ことばの研究

放送で使われる敬語と視聴者の意識

平成20年度「ことばのゆれ」全国調査から

平成21年1月に実施した「ことばのゆれ」全国調査の結果を報告する。「ことばのゆれ」調査は1991年からNHK放送文化研究所で行っていることばに関する調査である。今回は日ごろ、視聴者や番組制作者から問い合わせの多い「放送で使われる敬語」をテーマに調査を行った。

「放送で使う敬語」は、多くの視聴者に違和感のない表現を選ぶ必要があるため、一般的な敬語の使い方とは異なる場合が多くある。実際に放送で使っている表現が、視聴者の意識と合っているのか違っているのか、調査からさぐっていく。

番組のゲストを紹介する場面の敬語は、番組司会者とゲストの関係だけでなく、視聴者を含めた3者の関係を考えなくてはならず、ことば選びが難しい。ゲストが、番組司会者の上司であった場合は、視聴者にどう紹介するのか。ゲストが政治家である場合はどうなのか、など場面ごとにわけて意識を聞いた。そのほか、配偶者の呼び方についても聞いている。

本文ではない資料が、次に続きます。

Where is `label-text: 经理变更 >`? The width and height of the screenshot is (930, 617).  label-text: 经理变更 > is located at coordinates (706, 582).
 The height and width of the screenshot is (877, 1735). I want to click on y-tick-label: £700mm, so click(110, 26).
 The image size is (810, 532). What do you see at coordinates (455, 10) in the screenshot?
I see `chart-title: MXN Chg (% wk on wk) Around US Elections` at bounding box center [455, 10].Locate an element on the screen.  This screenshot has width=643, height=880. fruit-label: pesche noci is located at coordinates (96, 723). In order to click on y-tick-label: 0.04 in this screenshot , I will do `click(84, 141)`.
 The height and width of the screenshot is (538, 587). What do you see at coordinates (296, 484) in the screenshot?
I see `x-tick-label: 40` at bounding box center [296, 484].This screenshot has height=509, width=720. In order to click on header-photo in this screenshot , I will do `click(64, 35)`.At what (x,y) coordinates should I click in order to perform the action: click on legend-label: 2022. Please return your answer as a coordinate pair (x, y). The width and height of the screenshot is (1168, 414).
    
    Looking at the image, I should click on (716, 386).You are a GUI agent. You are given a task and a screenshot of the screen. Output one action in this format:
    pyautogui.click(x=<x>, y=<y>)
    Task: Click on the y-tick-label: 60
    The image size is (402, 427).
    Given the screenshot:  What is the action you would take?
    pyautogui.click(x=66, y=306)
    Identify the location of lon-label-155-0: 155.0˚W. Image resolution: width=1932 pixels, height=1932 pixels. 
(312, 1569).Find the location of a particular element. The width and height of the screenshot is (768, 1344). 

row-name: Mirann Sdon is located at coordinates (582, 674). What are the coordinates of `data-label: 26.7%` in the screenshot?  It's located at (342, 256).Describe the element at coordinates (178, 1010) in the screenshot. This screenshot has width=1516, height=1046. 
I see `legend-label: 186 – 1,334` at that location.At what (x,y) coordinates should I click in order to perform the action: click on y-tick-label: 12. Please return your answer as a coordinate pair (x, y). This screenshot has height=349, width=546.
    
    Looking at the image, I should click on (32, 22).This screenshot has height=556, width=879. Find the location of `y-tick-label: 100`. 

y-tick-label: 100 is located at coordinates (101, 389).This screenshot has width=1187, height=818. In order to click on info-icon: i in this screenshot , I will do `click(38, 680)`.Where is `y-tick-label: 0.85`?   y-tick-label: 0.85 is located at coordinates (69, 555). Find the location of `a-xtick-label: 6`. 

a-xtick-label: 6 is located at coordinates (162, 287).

番組ゲストに視聴者のご夫妻を呼んだ場合、「夫」「妻」それぞれに対して、司会者がどのように呼びかけるべきなのか。ニュースの表現にていねいなことばを使うことに対して視聴者はどう考えているのか。また、「お」を付けてもおかしくないことばはどういうものなのか、など、放送現場が日ごろ使い方に苦慮している表現についての意識を聞いた。